Affine Invariant Semi-Blind Receiver: Joint Channel Estimation and High-Order Signal Detection for Multiuser Massive MIMO-OFDM Systems
Abstract
Massive multiple input and multiple output (MIMO) systems with orthogonal frequency division multiplexing (OFDM) are foundational for downlink multi-user (MU) communication in future wireless networks, for their ability to enhance spectral efficiency and support a large number of users simultaneously. However, high user density intensifies severe inter-user interference (IUI) and pilot overhead.
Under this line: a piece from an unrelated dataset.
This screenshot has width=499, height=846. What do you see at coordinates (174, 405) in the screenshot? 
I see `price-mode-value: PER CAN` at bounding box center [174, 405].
Consequently, existing blind and semi-blind channel estimation (CE) and signal detection (SD) algorithms suffer performance degradation and increased complexity, especially when further challenged by frequency-selective channels and high-order modulation demands. To this end, this paper proposes a novel semi-blind joint channel estimation and signal detection (JCESD) method. Specifically, the proposed approach employs a hybrid precoding architecture to suppress IUI. Furthermore we formulate JCESD as a non-convex constellation fitting optimization exploiting constellation affine invariance. Few pilots are used to achieve coarse estimation for initialization and ambiguity resolution. For high-order modulations, a data augmentation mechanism utilizes the symmetry of quadrature amplitude modulation (QAM) constellations to increase the effective number of samples. To address frequency-selective channels, CE accuracy is then enhanced via an iterative refinement strategy that leverages improved SD results. Simulation results demonstrate an average throughput gain of 11\% over widely used pilot-based methods in MU scenarios, highlighting the proposed method's potential to improve spectral efficiency.